Davvero, alla luce di un simile teatrino pirandelliano di maschere, vale la pena di attendere la conferenza stampa di Jerome Powell con il fiato sospeso? Pensateci bene: Quanto è credibile un sistema (e un circo mediatico) che fino a non più tardi di 10 giorni fa millantava il suo balletto sul precipizio del default Usa e ora invece festeggia un rialzo degli indici al giorno, frutto di una manipolazione pressoché perfetta e invincibile? Gli Usa, ad esempio, hanno un unico problema con il debito. Non quello spacciato come esiziale del debt ceiling con le sue recite a soggetto al Congresso. E nemmeno quello che vede politica e regolatori intenti a ragionare su modelli che ne sostengano l’abbattimento, sia esso pubblico oppure finanziario sotto forma di leverage. No, gli Usa hanno un altro problema di debito. Devono farlo salire. E quando su base annua l’utilizzo di carte di credito conosce un sobrio +17%, massimo dallo sprofondo recessivo del 2001, allora ci si può complimentare con se stessi. L’americano medio deve spendere e indebitarsi. Perché il Pil dipende al 70% dai consumi personali e l’unico modo per mantenere reale l’ologramma di libero mercato che ancora Wall Street spaccia al mondo è che la gente si impicchi con le proprie mani a banche e finanziarie.

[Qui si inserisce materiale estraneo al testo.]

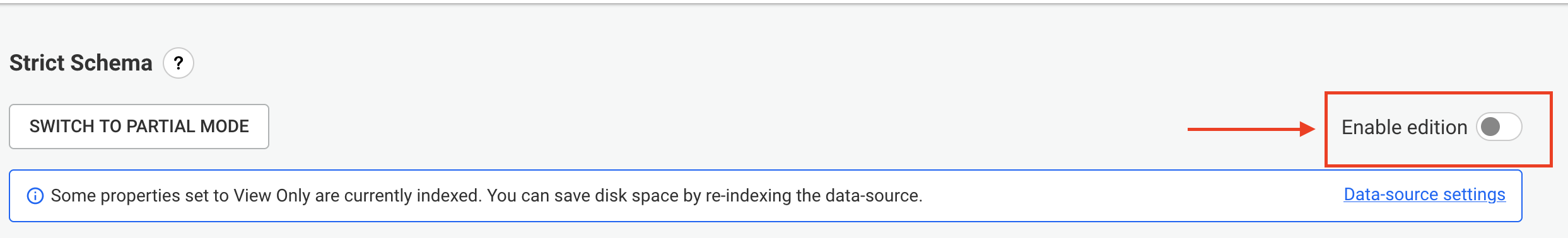The width and height of the screenshot is (1568, 238).
Task: Turn on edition mode with the switch
Action: [x=1499, y=127]
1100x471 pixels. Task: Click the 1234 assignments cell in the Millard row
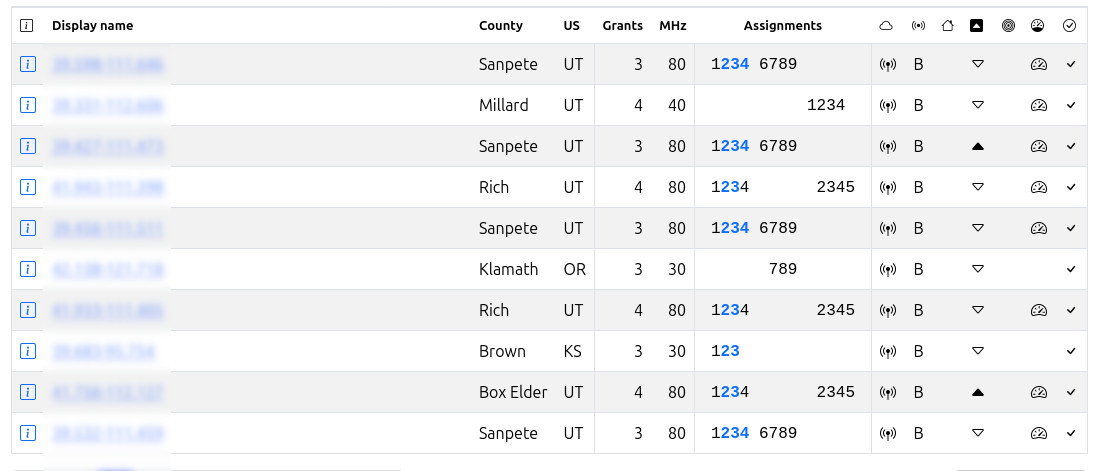[826, 105]
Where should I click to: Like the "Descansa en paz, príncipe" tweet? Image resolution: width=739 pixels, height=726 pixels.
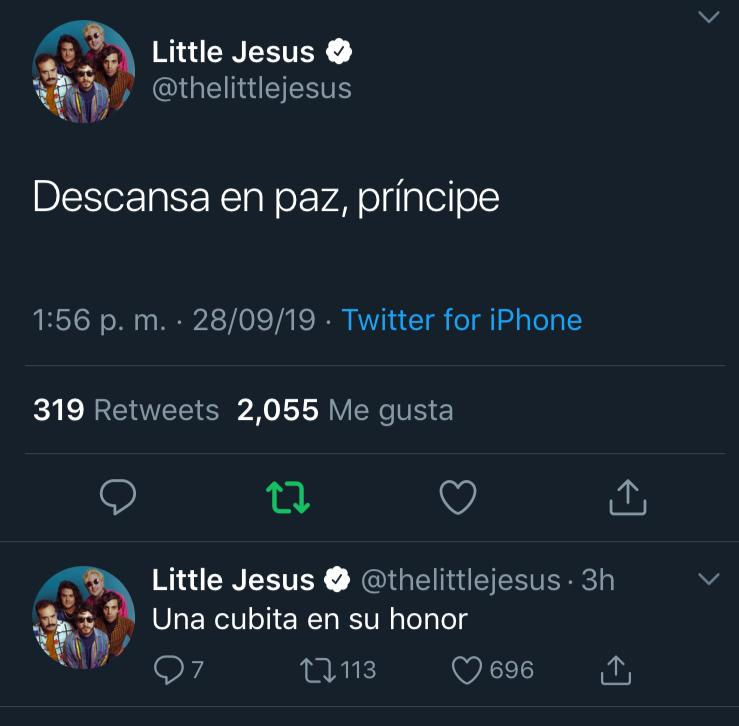(458, 497)
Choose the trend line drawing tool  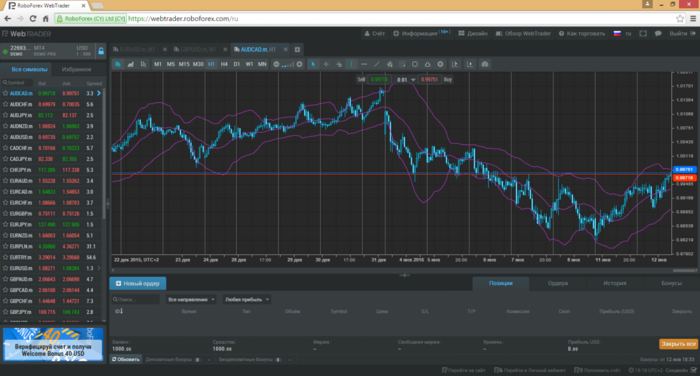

Si chiama credito al consumo, di fatto l’epigrafe che dovrebbe campeggiare sulla banconota da un dollaro. Altro che In God we trust. Lasciamo Dio al suo posto, qui siamo nel pieno del tempio. Con i mercanti tutti in fila. Occorrerebbe un bugiardino come per i medicinali: prima di usare quella banconota, il cittadino dovrebbe sapere come nasce e dove muore. Poi, mano al portafoglio e rassicurante strisciata di plastica che rinvia al mese prossimo ogni magone. Compra ciò che non ti serve e non ti puoi permettere, altrimenti la ruota si ferma. E qualcuno magari salta fuori con il Boom&Bust, i soliti austriaci che negano l’esiziale e salvifica (per il falso capitalismo e il vero liberismo) ricetta della buca keynesiana da scavare e riempire, mentre si stampa denaro dal nulla per addobbarne il cantiere.
Oggi l’America vive di debito. Allo stesso livello degli anni infausti della prima bolla tech esplosa ingloriosamente come supernova. E per rendere possibile questo, serve una strategia consolidata di allarmi e specchi, fumo e confusione. Serve far vivere la gente con lo stato d’animo ciclico del last hurrah, salvo poi mostrarle come i supereroi di Washington e Wall Street abbiano ancora una volta salvato il mondo.